Man beachte, dass die Regierung während des Nationalen Volkskongresses im März 2008 vorgeschlagen hat, Wanderarbeitern zu erlauben, künftig Repräsentanten in den Nationalen Volkskongress zu wählen.Der zweite Bereich politischer Reform ist der der Regierungsreform. Hier geht es darum, eine transparente, effiziente, rechenschaftspflichtige, erreichbare, gesetzestreue und dienstleistungsorientierte Regierung zu bilden. Die Partei zeigt auch ein deutliches Interesse daran, ein kompetentes Justizwesen aufzubauen. Derartige Reformen sind jedoch komplex, und es wird Jahre dauern, sie vollständig umzusetzen.Der dritte Bereich politischer Reform liegt in der innerparteilichen Demokratie, die Mechanismen vorsehen würde, die es fähigen Mitgliedern ermöglichen, an den Schaltstellen zu sitzen und Machtmissbrauch durch Parteiführer zu verhindern. Die Partei hat Interesse daran, eine Art Wahlsystem in zwei Bereichen einzuführen. Zum einen soll dieses Wahlsystem für wichtige Posten, vor allem auf Lokalebene, gelten, für die mehrere Kandidaten aufgestellt werden könnten.
Das würde den Einfluss der Öffentlichkeit erhöhen, man könnte zumindest die wenig geeigneten Kandidaten ausschließen. Der zweite Bereich ist der der Grundlinien der Politik, über die ebenfalls durch ein Parteikomitee abgestimmt werden soll. Partei- und Staatschef Hu Jintao hat versprochen, die Einführung direkter Wahlen bei der Benennung von führenden Mitgliedern in Parteieinheiten auf lokaler Ebene schrittweise auszuweiten. Daneben will er prüfen, wie die innerparteiliche Demokratie auf lokaler Ebene erweitert werden kann. Allgemein sucht die Partei nach institutionellen Mechanismen, die Transparenz, internen Pluralismus und Rechenschaftspflicht fördern.Man muss natürlich abwarten, ob dieser Plan umgesetzt wird. China demokratisiert sich, wenn auch sehr langsam. Allerdings ist es unwahrscheinlich, dass sich in China eine Mehrparteiendemokratie entwickeln wird. Die herrschende Kommunistische Partei trägt den neu entstehenden sozialen und politischen Kräften in einem für sie vertretbaren Rahmen Rechnung.

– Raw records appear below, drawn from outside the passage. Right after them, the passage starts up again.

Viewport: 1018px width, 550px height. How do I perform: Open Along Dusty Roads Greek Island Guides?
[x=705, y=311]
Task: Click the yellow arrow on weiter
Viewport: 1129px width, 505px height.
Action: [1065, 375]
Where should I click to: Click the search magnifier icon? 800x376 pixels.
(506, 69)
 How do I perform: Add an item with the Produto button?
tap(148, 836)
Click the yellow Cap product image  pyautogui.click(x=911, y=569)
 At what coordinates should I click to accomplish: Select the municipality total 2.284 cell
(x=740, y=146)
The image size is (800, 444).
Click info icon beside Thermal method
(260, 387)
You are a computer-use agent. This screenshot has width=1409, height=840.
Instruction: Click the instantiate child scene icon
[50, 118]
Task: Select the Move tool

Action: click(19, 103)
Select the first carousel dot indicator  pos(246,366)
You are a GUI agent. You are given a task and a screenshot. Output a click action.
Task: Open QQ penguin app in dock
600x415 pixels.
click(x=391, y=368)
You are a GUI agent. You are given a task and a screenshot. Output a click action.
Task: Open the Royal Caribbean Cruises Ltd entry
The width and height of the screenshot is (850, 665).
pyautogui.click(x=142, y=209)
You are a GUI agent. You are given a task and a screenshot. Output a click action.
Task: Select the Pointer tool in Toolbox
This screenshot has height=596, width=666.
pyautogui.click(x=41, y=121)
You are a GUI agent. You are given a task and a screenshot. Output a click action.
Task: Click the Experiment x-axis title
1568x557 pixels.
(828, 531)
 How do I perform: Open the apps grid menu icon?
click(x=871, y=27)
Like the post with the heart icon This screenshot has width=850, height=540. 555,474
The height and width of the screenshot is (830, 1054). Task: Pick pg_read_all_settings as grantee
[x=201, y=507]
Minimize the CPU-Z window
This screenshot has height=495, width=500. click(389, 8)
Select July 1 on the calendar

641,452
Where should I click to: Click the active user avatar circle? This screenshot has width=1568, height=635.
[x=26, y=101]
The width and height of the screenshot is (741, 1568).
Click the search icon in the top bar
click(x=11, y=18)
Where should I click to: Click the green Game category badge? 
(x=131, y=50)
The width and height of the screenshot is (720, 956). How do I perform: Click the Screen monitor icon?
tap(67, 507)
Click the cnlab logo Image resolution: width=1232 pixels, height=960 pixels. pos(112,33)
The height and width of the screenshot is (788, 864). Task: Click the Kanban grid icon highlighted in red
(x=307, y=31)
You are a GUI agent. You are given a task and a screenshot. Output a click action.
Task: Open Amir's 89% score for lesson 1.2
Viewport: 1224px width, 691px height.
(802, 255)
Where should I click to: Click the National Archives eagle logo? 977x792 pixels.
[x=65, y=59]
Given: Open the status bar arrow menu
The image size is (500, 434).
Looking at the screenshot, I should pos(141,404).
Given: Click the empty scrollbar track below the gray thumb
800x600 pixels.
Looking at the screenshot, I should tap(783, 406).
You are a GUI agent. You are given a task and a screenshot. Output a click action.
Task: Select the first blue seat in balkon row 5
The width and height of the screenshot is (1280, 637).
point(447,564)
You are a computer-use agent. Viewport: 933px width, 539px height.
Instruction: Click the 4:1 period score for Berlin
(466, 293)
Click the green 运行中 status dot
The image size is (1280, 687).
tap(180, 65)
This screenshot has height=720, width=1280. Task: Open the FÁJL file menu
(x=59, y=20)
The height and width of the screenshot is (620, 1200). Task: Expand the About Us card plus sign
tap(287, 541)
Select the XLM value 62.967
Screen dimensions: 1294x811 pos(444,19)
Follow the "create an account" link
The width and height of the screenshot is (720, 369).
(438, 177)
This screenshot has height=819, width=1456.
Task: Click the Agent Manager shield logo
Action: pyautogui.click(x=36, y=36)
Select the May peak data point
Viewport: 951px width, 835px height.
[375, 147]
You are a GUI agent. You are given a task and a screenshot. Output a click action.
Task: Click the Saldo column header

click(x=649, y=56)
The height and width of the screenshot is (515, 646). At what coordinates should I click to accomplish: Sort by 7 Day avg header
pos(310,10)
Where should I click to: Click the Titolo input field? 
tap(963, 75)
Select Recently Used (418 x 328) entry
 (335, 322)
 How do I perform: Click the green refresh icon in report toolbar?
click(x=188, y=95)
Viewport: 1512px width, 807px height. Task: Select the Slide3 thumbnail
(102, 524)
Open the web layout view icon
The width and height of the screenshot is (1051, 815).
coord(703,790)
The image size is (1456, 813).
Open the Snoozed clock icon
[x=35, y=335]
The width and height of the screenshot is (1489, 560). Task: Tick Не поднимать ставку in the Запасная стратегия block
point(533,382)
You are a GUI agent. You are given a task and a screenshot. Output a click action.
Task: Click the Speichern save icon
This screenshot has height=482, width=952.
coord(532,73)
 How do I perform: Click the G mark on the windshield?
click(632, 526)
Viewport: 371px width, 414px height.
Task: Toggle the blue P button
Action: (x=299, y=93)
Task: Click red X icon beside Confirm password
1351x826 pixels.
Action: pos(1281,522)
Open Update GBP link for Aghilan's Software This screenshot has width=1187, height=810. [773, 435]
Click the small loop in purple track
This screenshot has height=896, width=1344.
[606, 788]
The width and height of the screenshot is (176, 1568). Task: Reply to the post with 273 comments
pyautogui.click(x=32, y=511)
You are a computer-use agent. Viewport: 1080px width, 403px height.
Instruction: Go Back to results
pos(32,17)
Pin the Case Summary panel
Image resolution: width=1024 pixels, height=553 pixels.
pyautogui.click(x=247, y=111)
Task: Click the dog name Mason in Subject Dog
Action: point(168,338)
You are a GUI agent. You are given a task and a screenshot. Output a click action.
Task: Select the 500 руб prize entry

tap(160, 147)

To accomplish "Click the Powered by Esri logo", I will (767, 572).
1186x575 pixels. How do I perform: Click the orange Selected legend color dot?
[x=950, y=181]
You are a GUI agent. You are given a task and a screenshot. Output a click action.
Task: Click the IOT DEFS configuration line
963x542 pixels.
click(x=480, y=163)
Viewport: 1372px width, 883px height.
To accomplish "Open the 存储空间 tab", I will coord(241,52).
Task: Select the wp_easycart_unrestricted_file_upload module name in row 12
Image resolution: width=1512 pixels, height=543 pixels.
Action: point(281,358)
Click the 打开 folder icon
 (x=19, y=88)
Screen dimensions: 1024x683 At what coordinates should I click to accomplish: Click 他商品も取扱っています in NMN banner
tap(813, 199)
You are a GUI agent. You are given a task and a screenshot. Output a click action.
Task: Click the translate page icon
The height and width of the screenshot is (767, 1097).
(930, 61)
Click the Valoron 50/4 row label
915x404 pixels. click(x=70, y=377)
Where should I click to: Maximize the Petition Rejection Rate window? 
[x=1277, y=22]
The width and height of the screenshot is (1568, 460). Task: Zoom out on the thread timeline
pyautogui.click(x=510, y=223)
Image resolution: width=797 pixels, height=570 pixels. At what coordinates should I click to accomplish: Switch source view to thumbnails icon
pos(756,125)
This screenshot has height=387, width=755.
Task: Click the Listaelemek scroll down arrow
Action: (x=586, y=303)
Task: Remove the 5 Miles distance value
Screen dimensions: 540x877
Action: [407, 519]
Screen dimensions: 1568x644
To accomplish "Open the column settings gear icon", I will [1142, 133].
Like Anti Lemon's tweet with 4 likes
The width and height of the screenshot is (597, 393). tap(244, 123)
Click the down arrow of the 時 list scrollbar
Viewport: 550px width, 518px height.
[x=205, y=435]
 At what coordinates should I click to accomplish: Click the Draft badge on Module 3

In gewissem Maße wird das Regime transparenter und verantwortlicher. Die reifende soziale und wirtschaftliche Infrastruktur legt den Grundstein für Chinas Demokratisierung. Neue soziale Kräfte drängen auf politischen Wandel, und der wirtschaftliche Reichtum sowie eine dynamische Bürgergesellschaft sind eine solide sozioökonomische Infrastruktur, damit demokratische Politik entstehen kann. Da China eng mit der Weltwirtschaft verflochten ist, hat auch der Westen Einfluss auf die Entwicklung Chinas. Man sollte jedoch keine zu hohen Erwartungen haben. Obwohl Demokratie unvermeidbar wird, werden die derzeitigen autoritären politischen Strukturen in absehbarer Zukunft nicht einfach so verschwinden. China wird eine eigene Form der Demokratie entwickeln und damit dem Westen verdeutlichen, dass das Wesen der Demokratie nicht universell sein muss.